An interesting regional variation on traditional female roles continued in the late 1980s. In the coastal villages of Jeju Island, women divers swam in search of seaweed, oysters, and other marine products and were economically self-sufficient. Often they provided the main economic support for the family while the husband did subsidiary work — took care of the children and did household chores — in sharp contrast to the Confucian norm. The number of women divers was dwindling, however, and men were increasingly performing jobs in service industries. Ancestor worship was rarely practiced while female-centered shamanistic rites were widespread.

The factories of South Korea employ hundreds of thousands of young women on shop floors and assembly lines making, among other things, textiles and clothes, shoes, and electronic components. South Korea's economic success was bought in large measure with the sweat of these generally overworked and poorly paid female laborers. In the offices of banks and other service enterprises, young women working as clerks and secretaries are indispensable. Unlike their sisters on Jeju Island, however, the majority of these women work only until marriage.

There has been a tangible increase in the number of women joining the workforce. In 2014, the number of Korean women in the workforce was estimated to be 57%, whereas in 1995 the number 47.6%. The statistical increase in the number of employed women has not correlated with the equality of wage, as the gender wage gap reported in 2013 was 36.3%, the worst of all OECD nations present in the data.

A study was conducted to justify the Work-Family Conflict scale (WFC) revised and developed by Ginamon and Rich for married working women in Korea. The work-family conflict measure considered both directions, "work to a family," and "family to a work," to better understand the various roles of women in the work-family domain. Through this test, a discriminatory feasibility test between work-family conflict and work-family fostering revealed a significant negative correlation. This result supported the validity of the WFC. Simultaneous inspection of WFC and workplace satisfaction confirmed validity, and as the work-family conflict grows, women's work satisfaction decreases. And it has created the prejudice that the workplace of female workers is where they stay "temporarily."

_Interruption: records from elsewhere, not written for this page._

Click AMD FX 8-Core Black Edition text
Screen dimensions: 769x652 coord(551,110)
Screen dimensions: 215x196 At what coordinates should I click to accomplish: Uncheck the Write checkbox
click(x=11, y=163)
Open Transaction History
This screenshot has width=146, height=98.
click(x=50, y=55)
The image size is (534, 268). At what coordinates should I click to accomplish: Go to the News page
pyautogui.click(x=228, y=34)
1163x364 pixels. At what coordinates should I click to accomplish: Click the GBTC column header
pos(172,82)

Although increasing numbers of women work outside the home, the dominant conception, particularly for the college-educated middle class, is that the husband is the "outside person," the one whose employment provides the main source of economic support; the wife is the "inside person," whose chief responsibility is maintenance of the household. While it is viewed as a societal norm that women be able to contribute to the finance of the household, the majority of the onus is placed upon men, Women tend to leave the labor force when they get married. Many women manage the family finances, and a large number join kye, informal private short-term credit associations that give them access to funds that might not be obtainable from a conventional bank. Probably the most important responsibility of married women is the management of their children's education.

Women also claim much of the responsibilities of being a caretaker, as half of the women that voluntarily leave their mid-career or senior-level jobs do so due to family commitments College-educated women in Korea tend to invest more time and capital to raising their children than individuals without a degree. but due to the declining population in Korea There has been a conscious effort to address these issues by the South Korean government, as "the government gives loans or subsidies to businesses to build childcare facilities, and more than half of all businesses now provide these. It also pays subsidies to businesses that offer more than 30 days of childcare leave a year, allow women to work less than full time, and re-employ women returning from maternity leave."

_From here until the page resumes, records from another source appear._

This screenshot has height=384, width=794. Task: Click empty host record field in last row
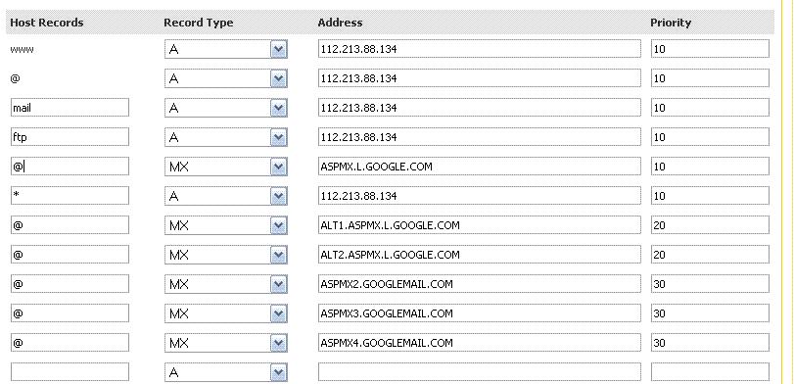coord(70,372)
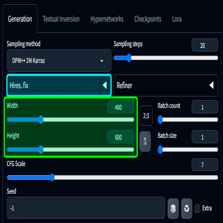Select the Checkpoints tab

click(x=147, y=19)
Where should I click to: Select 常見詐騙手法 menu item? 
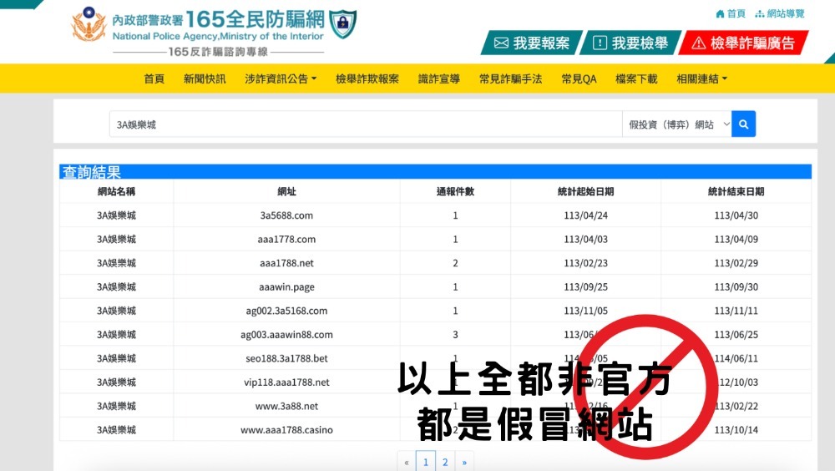(510, 79)
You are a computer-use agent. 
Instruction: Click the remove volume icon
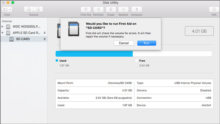[x=39, y=9]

Despite these efforts, the number of women who regularly use these support systems composes a minority of the women who find themselves in this position. A major factor that influences these decisions is the declining birth rate in Korea, as Korea's birthrate of 1.19 per family put a greater emphasis upon the quality of education and care upon the one, or two children that the family will take care of.

According to a comprehensive analysis of factors that can affect female workers' gender discrimination by dividing them into personal, family, relational, and environmental characteristics, "the perception of bosses and leaders" and "relationship with them" were important factors that determine women's perception of gender discrimination at work.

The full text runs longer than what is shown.